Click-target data

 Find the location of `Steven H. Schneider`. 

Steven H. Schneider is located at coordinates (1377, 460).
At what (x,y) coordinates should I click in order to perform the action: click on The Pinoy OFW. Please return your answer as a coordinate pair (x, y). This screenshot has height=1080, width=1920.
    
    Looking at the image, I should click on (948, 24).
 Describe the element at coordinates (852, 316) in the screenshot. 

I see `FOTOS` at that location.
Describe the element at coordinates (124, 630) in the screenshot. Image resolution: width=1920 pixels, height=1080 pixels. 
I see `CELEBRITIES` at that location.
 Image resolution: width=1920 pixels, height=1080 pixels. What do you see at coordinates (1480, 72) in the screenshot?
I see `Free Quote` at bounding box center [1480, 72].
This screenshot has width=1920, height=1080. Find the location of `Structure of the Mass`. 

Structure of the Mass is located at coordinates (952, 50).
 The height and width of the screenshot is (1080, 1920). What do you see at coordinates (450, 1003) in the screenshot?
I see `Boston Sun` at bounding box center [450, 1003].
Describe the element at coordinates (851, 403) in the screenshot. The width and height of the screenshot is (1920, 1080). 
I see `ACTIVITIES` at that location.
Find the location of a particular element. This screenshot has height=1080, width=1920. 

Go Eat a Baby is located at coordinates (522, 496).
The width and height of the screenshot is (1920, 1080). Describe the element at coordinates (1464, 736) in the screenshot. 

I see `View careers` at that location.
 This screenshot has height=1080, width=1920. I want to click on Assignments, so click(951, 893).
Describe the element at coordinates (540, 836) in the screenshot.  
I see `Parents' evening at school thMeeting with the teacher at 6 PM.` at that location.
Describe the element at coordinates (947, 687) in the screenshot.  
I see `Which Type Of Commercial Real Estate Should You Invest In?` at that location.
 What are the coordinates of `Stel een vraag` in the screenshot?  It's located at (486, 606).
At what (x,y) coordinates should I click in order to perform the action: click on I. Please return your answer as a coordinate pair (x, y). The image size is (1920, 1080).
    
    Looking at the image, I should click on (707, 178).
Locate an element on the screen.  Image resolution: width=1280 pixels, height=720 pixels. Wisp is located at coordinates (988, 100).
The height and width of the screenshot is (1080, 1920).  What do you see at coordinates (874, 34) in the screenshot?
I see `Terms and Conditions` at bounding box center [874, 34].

* [What the task asks] Rewrite all of the records above, putting "Identify the element" in place of each "Describe the element" and leaving everything else unchanged.

* [Written solution]
 Find the location of `Steven H. Schneider`. 

Steven H. Schneider is located at coordinates (1377, 460).
At what (x,y) coordinates should I click in order to perform the action: click on The Pinoy OFW. Please return your answer as a coordinate pair (x, y). This screenshot has height=1080, width=1920.
    
    Looking at the image, I should click on (948, 24).
 Identify the element at coordinates (852, 316) in the screenshot. 

I see `FOTOS` at that location.
Identify the element at coordinates (124, 630) in the screenshot. Image resolution: width=1920 pixels, height=1080 pixels. 
I see `CELEBRITIES` at that location.
 Image resolution: width=1920 pixels, height=1080 pixels. What do you see at coordinates (1480, 72) in the screenshot?
I see `Free Quote` at bounding box center [1480, 72].
This screenshot has width=1920, height=1080. Find the location of `Structure of the Mass`. 

Structure of the Mass is located at coordinates (952, 50).
 The height and width of the screenshot is (1080, 1920). What do you see at coordinates (450, 1003) in the screenshot?
I see `Boston Sun` at bounding box center [450, 1003].
Identify the element at coordinates (851, 403) in the screenshot. The width and height of the screenshot is (1920, 1080). 
I see `ACTIVITIES` at that location.
Find the location of a particular element. This screenshot has height=1080, width=1920. 

Go Eat a Baby is located at coordinates (522, 496).
The width and height of the screenshot is (1920, 1080). Identify the element at coordinates (1464, 736) in the screenshot. 

I see `View careers` at that location.
 This screenshot has height=1080, width=1920. I want to click on Assignments, so click(951, 893).
Identify the element at coordinates (540, 836) in the screenshot.  
I see `Parents' evening at school thMeeting with the teacher at 6 PM.` at that location.
Identify the element at coordinates (947, 687) in the screenshot.  
I see `Which Type Of Commercial Real Estate Should You Invest In?` at that location.
 What are the coordinates of `Stel een vraag` in the screenshot?  It's located at (486, 606).
At what (x,y) coordinates should I click in order to perform the action: click on I. Please return your answer as a coordinate pair (x, y). The image size is (1920, 1080).
    
    Looking at the image, I should click on (707, 178).
Locate an element on the screen.  Image resolution: width=1280 pixels, height=720 pixels. Wisp is located at coordinates (988, 100).
The height and width of the screenshot is (1080, 1920).  What do you see at coordinates (874, 34) in the screenshot?
I see `Terms and Conditions` at bounding box center [874, 34].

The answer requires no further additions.